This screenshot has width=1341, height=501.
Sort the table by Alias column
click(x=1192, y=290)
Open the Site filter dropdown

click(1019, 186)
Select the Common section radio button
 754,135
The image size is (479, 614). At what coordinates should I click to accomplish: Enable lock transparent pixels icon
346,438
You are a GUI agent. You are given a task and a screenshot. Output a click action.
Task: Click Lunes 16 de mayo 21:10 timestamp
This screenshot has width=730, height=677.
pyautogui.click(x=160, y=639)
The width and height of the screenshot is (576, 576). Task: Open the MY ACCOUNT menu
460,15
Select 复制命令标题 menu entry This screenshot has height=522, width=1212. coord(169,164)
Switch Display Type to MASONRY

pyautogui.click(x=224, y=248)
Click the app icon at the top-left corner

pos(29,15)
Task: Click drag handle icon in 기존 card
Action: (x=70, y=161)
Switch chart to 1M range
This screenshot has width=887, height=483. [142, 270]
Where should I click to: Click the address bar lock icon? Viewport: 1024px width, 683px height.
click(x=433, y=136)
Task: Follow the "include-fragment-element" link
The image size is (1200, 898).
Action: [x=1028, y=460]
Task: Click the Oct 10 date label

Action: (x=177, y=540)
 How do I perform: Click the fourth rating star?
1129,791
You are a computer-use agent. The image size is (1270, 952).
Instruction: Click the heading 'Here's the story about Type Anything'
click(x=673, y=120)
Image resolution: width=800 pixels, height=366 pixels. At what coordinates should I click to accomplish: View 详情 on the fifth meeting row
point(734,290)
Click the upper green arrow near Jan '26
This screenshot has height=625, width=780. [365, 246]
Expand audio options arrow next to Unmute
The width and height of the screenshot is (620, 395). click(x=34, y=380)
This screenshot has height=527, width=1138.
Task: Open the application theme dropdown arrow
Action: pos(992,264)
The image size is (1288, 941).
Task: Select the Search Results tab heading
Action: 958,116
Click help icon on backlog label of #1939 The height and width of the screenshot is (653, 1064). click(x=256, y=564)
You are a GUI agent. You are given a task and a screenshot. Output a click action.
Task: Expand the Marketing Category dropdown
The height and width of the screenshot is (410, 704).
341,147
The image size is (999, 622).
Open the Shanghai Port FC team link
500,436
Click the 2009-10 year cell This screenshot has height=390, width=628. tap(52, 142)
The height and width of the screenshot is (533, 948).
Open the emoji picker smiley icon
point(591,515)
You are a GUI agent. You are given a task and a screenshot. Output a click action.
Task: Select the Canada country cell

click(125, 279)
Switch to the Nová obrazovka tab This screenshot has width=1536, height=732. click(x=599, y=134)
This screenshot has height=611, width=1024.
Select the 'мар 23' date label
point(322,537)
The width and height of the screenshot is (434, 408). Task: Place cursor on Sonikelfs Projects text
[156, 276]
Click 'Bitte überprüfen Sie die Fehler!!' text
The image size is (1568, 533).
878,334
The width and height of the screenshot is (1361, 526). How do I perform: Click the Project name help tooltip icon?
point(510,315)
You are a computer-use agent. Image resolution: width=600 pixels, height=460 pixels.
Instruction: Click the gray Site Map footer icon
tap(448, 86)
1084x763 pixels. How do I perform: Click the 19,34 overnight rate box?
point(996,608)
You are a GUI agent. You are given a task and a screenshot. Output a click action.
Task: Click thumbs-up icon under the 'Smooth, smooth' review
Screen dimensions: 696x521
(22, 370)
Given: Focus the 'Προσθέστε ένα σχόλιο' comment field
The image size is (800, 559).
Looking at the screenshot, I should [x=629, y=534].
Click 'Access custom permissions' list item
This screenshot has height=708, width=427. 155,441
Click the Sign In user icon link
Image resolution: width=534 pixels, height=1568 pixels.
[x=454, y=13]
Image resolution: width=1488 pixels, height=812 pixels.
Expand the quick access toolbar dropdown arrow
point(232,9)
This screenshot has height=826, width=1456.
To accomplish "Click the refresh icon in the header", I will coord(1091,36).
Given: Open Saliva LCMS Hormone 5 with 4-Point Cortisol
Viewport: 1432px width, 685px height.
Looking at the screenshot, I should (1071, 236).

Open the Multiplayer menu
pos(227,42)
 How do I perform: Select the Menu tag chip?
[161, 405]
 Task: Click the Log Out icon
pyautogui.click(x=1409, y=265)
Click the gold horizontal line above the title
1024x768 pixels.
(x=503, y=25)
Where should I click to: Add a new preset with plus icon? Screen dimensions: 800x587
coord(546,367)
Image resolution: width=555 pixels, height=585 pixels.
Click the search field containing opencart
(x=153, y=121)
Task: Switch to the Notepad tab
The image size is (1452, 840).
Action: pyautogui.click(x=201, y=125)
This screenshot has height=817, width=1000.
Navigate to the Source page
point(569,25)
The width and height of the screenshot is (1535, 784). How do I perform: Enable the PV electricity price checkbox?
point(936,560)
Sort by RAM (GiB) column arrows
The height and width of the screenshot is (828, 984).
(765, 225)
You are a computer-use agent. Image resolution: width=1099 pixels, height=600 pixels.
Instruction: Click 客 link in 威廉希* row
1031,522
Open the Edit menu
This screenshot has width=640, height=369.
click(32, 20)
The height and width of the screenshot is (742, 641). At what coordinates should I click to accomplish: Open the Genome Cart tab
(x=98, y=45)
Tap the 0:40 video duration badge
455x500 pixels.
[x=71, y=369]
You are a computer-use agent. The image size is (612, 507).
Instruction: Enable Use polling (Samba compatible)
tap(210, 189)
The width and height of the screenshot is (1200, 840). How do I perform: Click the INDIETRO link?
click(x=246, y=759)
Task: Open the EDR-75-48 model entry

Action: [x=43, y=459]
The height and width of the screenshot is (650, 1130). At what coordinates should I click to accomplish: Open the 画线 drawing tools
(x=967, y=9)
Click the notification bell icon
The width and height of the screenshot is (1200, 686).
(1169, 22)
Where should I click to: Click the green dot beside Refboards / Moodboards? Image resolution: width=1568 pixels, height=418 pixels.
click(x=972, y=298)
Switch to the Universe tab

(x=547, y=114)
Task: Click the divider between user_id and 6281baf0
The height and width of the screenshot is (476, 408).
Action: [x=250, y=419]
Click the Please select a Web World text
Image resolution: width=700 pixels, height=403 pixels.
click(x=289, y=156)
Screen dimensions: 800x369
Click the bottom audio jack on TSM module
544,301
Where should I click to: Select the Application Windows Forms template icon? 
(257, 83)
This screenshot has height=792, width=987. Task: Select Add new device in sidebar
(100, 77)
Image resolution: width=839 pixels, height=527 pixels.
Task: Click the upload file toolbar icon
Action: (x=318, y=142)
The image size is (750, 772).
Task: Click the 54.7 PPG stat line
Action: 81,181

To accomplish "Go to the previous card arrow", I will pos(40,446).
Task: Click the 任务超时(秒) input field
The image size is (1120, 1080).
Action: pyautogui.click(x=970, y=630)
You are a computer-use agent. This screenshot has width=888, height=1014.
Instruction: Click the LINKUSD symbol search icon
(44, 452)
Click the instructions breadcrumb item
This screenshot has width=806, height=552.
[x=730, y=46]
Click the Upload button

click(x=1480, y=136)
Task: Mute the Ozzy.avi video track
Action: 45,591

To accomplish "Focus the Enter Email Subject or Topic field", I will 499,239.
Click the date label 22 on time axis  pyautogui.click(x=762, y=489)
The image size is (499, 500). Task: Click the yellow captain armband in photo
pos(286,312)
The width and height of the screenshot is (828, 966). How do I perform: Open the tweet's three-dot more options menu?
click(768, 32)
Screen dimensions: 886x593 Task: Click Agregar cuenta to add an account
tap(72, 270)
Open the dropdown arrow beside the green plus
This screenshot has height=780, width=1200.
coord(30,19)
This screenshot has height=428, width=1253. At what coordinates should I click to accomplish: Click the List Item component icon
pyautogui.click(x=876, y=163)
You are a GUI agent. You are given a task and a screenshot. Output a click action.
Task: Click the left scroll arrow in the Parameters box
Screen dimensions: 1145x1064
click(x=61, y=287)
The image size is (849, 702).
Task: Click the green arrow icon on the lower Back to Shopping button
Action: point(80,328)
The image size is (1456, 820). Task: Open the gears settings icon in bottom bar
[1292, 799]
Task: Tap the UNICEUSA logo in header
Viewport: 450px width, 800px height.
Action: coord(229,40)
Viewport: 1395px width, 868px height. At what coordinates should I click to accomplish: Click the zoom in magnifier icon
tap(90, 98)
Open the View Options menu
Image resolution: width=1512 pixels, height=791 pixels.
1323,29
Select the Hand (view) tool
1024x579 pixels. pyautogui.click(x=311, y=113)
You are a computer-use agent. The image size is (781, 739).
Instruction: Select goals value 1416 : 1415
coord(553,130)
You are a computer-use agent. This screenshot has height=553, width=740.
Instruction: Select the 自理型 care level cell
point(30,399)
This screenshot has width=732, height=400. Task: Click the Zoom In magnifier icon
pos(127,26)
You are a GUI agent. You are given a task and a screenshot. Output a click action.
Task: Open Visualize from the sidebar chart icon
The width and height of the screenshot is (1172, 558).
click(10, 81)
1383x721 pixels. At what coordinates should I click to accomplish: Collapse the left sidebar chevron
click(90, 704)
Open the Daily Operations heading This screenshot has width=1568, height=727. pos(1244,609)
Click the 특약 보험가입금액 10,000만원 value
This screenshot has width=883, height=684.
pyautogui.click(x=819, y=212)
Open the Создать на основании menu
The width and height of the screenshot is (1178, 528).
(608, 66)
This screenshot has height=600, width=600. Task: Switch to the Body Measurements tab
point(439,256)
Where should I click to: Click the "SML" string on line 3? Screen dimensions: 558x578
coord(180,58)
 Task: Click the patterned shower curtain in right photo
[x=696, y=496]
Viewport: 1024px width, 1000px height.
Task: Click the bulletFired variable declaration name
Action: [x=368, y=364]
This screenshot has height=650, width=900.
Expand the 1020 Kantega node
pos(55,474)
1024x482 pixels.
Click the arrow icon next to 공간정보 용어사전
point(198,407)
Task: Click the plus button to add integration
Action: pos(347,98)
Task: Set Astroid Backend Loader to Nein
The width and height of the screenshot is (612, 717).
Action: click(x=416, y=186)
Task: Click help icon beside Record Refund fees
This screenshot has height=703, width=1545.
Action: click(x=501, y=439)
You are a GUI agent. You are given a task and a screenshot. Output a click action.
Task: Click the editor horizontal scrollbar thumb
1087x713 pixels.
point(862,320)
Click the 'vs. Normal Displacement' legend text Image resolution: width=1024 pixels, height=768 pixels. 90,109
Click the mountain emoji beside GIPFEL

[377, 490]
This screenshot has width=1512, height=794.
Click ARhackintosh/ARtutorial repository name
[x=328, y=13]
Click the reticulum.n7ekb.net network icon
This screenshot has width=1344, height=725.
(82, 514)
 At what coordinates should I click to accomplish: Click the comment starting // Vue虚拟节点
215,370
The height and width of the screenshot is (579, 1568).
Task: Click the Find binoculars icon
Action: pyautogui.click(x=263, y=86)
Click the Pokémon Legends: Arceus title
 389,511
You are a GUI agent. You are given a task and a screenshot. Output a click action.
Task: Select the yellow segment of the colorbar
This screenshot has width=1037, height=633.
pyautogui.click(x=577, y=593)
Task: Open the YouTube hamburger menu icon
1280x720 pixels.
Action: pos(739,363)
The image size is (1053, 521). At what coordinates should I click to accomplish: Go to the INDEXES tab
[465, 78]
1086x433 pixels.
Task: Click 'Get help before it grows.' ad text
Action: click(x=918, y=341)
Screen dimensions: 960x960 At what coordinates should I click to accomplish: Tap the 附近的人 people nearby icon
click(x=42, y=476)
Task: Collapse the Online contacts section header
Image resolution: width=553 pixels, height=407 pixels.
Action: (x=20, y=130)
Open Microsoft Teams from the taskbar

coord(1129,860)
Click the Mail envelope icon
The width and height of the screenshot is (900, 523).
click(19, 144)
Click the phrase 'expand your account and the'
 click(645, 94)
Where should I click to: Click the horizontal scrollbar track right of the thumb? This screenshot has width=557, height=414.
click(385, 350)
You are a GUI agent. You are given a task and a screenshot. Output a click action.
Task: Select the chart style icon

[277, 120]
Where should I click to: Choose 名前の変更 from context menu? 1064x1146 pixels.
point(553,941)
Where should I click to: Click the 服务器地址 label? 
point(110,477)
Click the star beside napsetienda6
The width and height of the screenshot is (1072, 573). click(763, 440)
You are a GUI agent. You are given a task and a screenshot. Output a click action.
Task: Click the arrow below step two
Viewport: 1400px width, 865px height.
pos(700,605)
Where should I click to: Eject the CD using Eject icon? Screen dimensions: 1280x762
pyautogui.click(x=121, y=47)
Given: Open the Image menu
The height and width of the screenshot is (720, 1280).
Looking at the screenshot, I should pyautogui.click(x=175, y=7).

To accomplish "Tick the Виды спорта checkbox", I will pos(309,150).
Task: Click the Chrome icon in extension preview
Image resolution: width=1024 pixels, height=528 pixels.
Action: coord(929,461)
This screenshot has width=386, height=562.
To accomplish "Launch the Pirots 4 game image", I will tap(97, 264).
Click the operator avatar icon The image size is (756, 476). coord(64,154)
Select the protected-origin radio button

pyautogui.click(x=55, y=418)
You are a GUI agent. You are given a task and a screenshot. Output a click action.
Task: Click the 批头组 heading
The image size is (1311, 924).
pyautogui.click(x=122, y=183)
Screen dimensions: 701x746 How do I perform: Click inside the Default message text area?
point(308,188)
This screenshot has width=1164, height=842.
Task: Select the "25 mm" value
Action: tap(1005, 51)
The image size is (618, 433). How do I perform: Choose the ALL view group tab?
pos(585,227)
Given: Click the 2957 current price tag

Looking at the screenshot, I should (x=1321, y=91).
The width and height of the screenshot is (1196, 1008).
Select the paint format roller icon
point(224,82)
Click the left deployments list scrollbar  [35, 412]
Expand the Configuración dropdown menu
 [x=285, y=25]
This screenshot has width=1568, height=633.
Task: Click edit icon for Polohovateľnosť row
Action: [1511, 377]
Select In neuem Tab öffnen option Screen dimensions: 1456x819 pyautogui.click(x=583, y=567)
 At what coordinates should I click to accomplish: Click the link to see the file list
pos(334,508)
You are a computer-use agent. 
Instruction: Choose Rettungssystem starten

■ **TASK STATEMENT**:
Your reply should be one number: the count of lines above that hold the word "will".

■ **TASK RESPONSE**:
5